Mr. Biden’s remarks are symptomatic of a larger problem: the assumption that judicial nominees are politicians with policy views that they will — and should — impose from the bench. This assumption is most brazenly made when interest groups characterize nominees as “for” or “against” specific policies…
This is not an entirely new phenomenon…Yet the scale of activist involvement in judicial nominations today is unprecedented…It doesn’t hurt, too, that a high-profile campaign to block (or support) a Supreme Court nominee is an effective way to raise funds.
For most groups, opposition to Judge Alito is purely result-oriented…
Journalists have also treated judicial nominees like political candidates. Several media outlets conducted quantitative analyses of Judge Alito’s decisions, detailing how often he held “for” or “against” a given side. Instead of analyzing his reasoning, and the extent to which it adhered to or departed from applicable precedent, the analyses tallied his opinions based upon their results…These analyses, in turn, were relied upon by senators seeking to tar Judge Alito as “for” or “against” given causes.
Setting aside the methodological problems…such analyses are not particularly probative of judicial fitness…The relevant question is not who won or lost but whether the judge applied the law in a neutral and consistent manner…
Viewing judges as life-tenured politicians who get to impose their own policy preferences furthers the downward spiral of judicial politicization. To be sure, judges themselves are not blameless. The Supreme Court’s willingness to inject itself into controversies traditionally resolved by the political branches of government only encourages interest groups to devote resources to shaping the federal bench.
Reversing the trend will be difficult. In today’s political climate, to say that the judiciary should not resolve an issue is itself viewed as taking a side. Ironically, the same senators who worry that Judge Alito shows insufficient respect for the political branches are aghast that he might leave some thorny issues for the elected branches to sort out…
…Judge Alito stressed that the process of judging — the exercise of judgment rather than will — is more important than a specific result. His testimony was a forthright reminder that not all law is politics in robes…
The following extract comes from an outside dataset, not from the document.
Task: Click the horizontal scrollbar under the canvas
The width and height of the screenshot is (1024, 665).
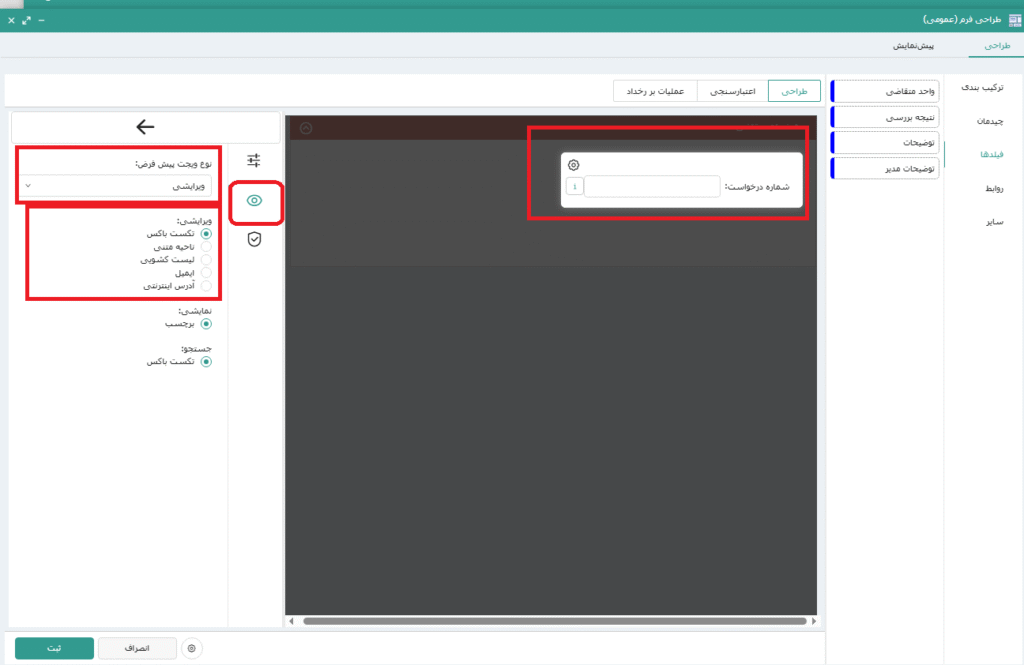Action: click(553, 621)
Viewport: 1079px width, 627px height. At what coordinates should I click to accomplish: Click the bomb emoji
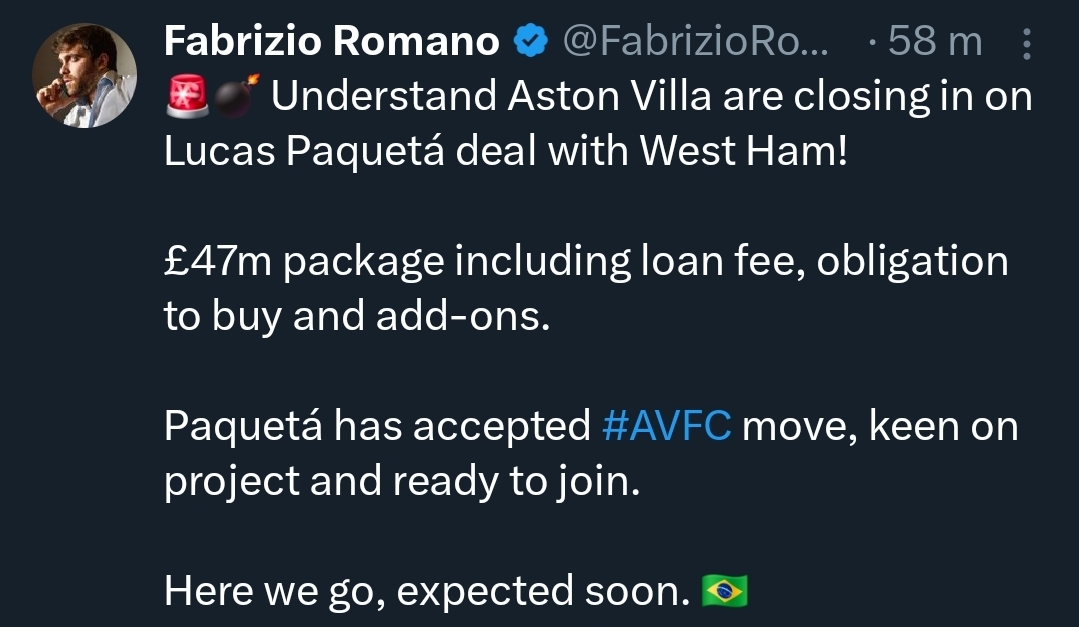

Which is why Wendy Long wrote the following in Justice Alito: What It Means:

The confirmation of Justice Alito is a great moment for the country for two reasons.
One: the triumph of quality. We have a new Justice with outstanding qualifications and experience, proving that the demagogues of the liberal left can no longer ‘Bork’ such outstanding nominees. The process is still nasty, and the demagogues still try their hardest, but the partisan judicial filibuster has failed…it is clear that his attackers are the real extremists.
Two: the triumph of the philosophy of judicial restraint. Americans are appreciating the virtue of judicial modesty and respect for democracy in our courts. The last few years, Americans have grown increasingly frustrated with out-of-control judges imposing a leftist agenda on them through judicial activism…Justices like Chief Justice Roberts and Justice Alito hold the promise of greater faithfulness to the Constitution and the laws enacted by the people through their elected representatives. Today, a significant step has been taken in restoring American self-government.